His interest in the topic came from personal experience.
“I bought a property with a manicured lawn and garden and used to sit outside and wonder why I never saw any birds or butterflies. It sparked an interest in native plants and pollinator gardens,” he said. Soon, he started asking, “Why do we find it normal that we need to re-seed and add herbicides and pesticides every year to maintain a lawn, when there are so many plants that actually want to be in your yard without needing any inputs?”
Many anti-lawn activists are particularly concerned with the fate of pollinators, a category that includes bees, butterflies, moths, beetles, wasps, and other small animals. Pollinators are fundamental to every ecosystem: Of the 1,400 crop plants that produce our food and plant-based industrial products, almost 80% require pollination by animals. And, according to several studies, they thrive in lawns that aren’t clean-cut and tidy.
According to u/TriniTornado, there are larger societal complaints, too. “The lawn began as a symbol of being so rich that you don’t need to use all your land to grow food. And as people fall behind financially, they get fined by the city for growing tomatoes in their front yard or leaving some violets for the pollinators.”
He’s referring to the fact that homeowners associations, first founded with the unwritten goal of keeping Black Americans from suburban neighborhoods, are still well-known for policing—and fining—people for not maintaining a neat lawn.
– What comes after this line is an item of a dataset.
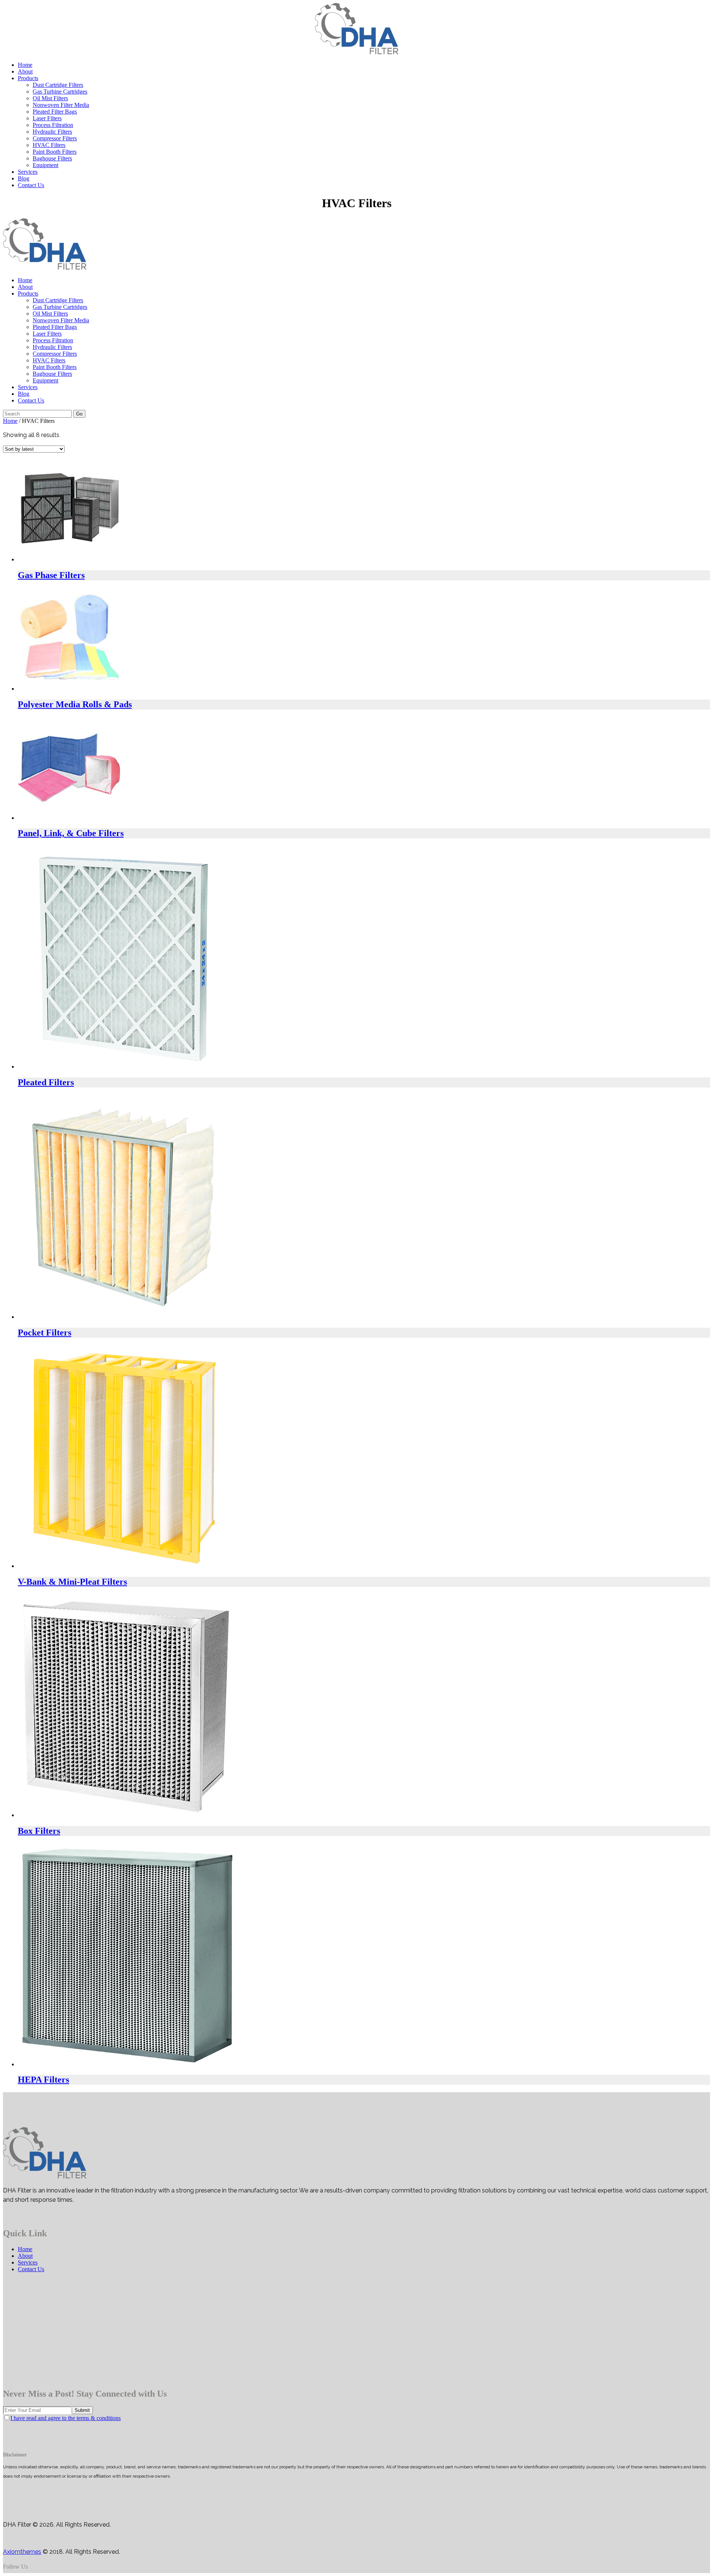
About (25, 2256)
Last year, a 72-year-old immigrant from Bangladesh was openly shamed by a judge for failing to tend to his yard while he was undergoing cancer treatment.
“If I could give you jail time on this I would. That is totally inappropriate,” the judge told him.
As inequality continues to skyrocket in the United States, well-tended yards are turning back into the symbol of wealth they were historically set up to be and inspiring a movement against them.
The creator of a viral anti-grass meme, @theexxiledduck, underlined the political goals behind these pictures.
“I am fully aware that my memes somehow find a way to the average suburban liberal or conservative who doesn’t see an issue with their lawn,” they said to the Daily Dot. “And I generally do interact with them, trying to say ‘hey look, if you plant some native species you can bring back some pollinators in your area.’ It’s not much, but it is something that suburbanites have some control over. The next step really is addressing the homeowners associations and how they enforce monocultural invasive grass lawns.”
Under his meme—a picture of an average suburban lawn with no native plants, reading “mfs be like why are the bees and butterflies dying / my brother in christ, your lawn looks like this”—plenty of people are posting pictures of their progress in turning their lawn into something other than a monoculture.
“We just ordered some white clover and ground ivy seeds for our lawn, and over the weekend we planted some creeping phlox and other ground cover and flowering bushes! Biodiversity is the way to go!” a user replied.
It’s a movement that, cultivated online, is actually starting to grow.